Aim: Please rewrite the part of the items that opens with the line containing "The width and" and closes with the line containing "(x=49, y=68)", swapping "Live tab" for "Settings tab" and keeping everything else the same. Leave the pictures out of your answer.

_____

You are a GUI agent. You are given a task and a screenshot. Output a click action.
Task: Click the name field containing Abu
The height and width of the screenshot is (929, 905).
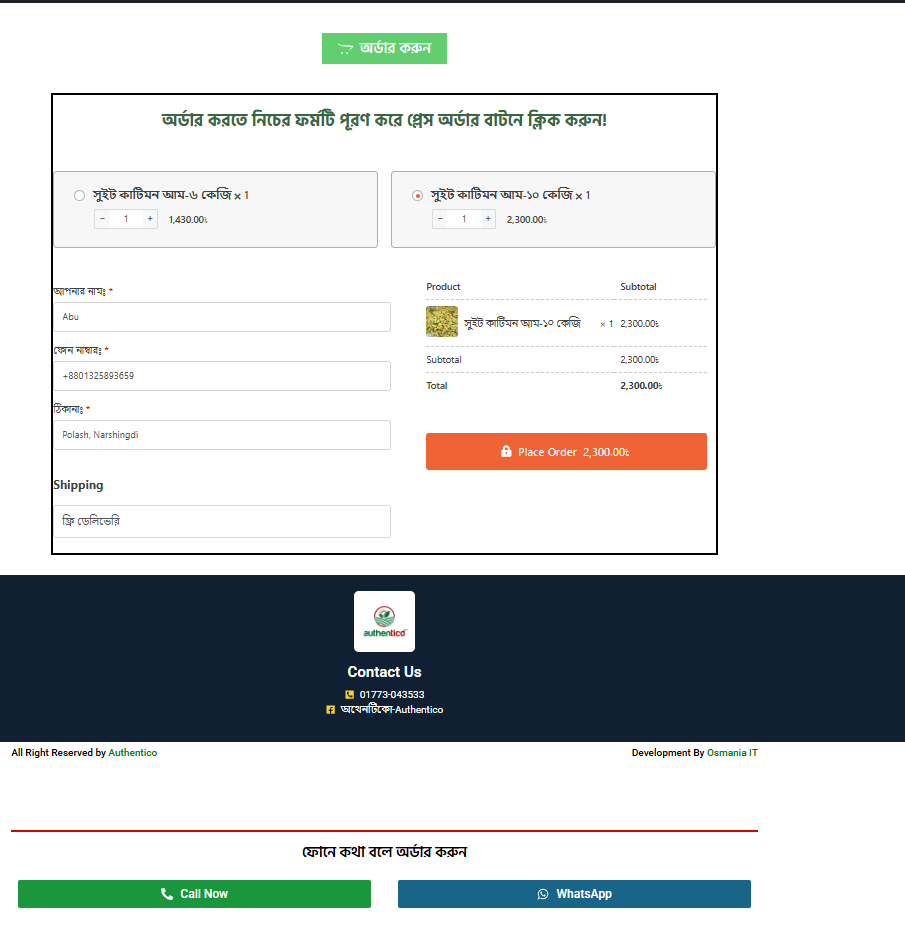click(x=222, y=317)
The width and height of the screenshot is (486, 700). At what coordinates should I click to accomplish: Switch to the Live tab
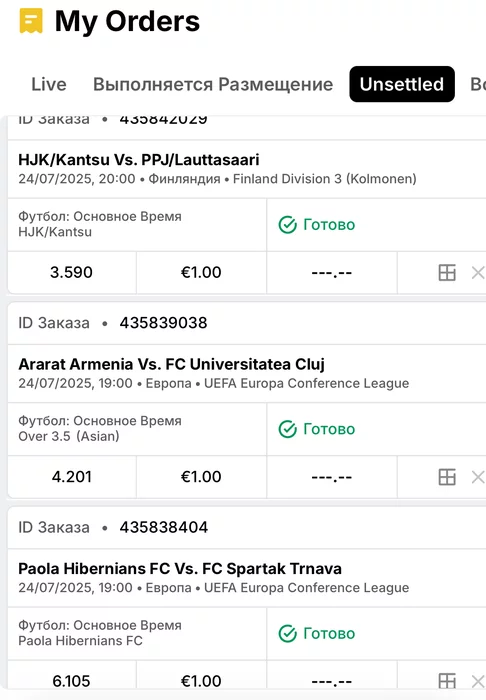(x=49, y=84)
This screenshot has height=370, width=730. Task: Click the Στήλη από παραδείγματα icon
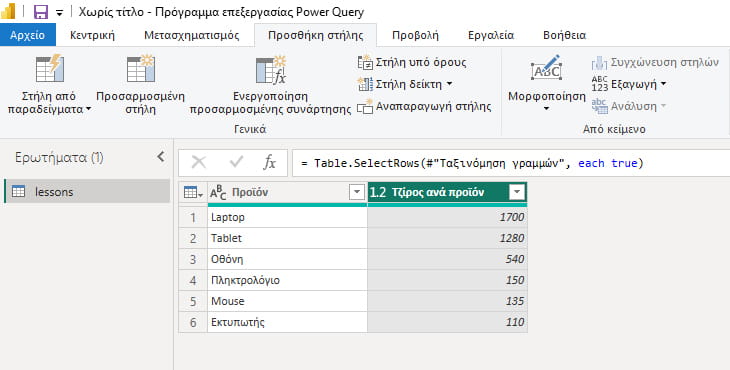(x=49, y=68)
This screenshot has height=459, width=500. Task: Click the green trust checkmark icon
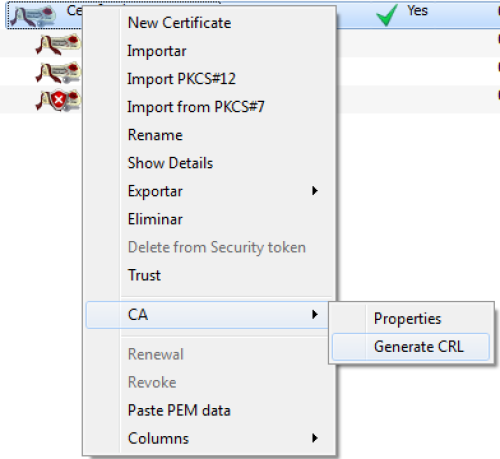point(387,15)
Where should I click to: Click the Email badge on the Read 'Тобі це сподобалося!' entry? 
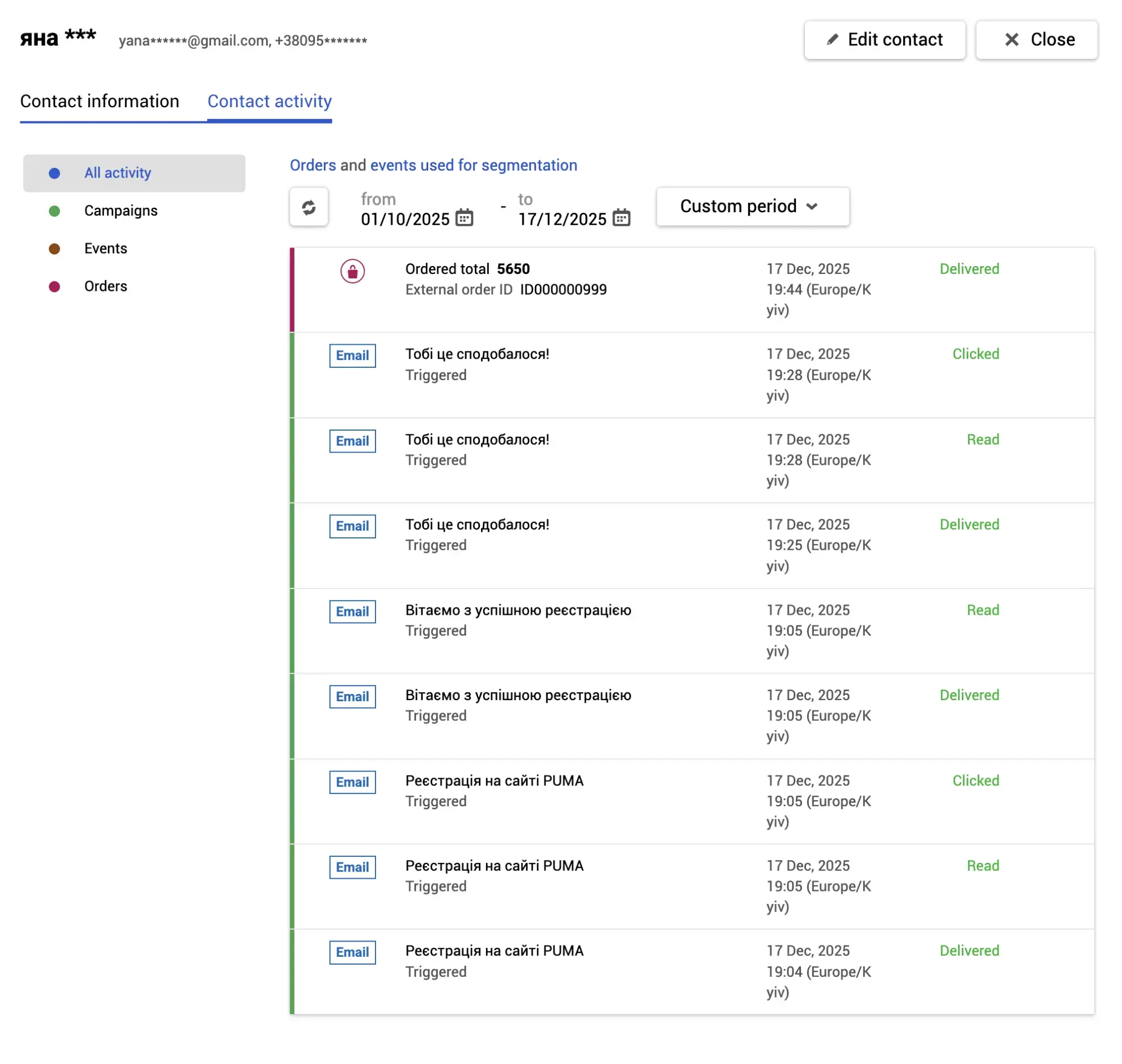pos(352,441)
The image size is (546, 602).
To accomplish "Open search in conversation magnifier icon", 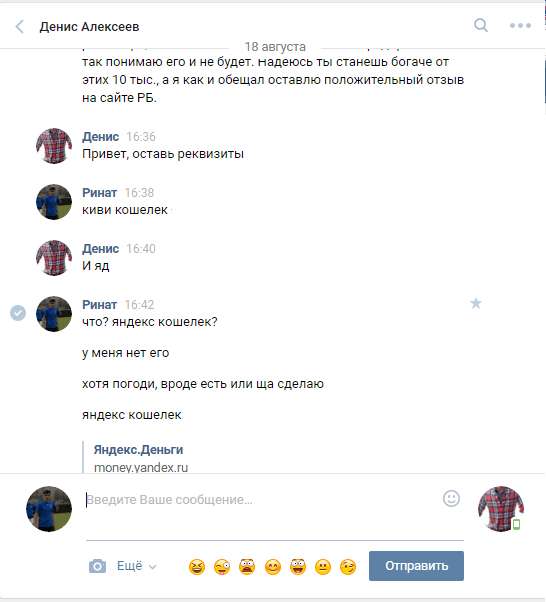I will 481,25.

_____

Result for this exercise:
The width and height of the screenshot is (486, 700). At what coordinates should I click to accomplish: Switch to the Settings tab
(x=49, y=84)
This screenshot has height=370, width=730. Task: Click the Στήλη από παραδείγματα icon
(x=49, y=68)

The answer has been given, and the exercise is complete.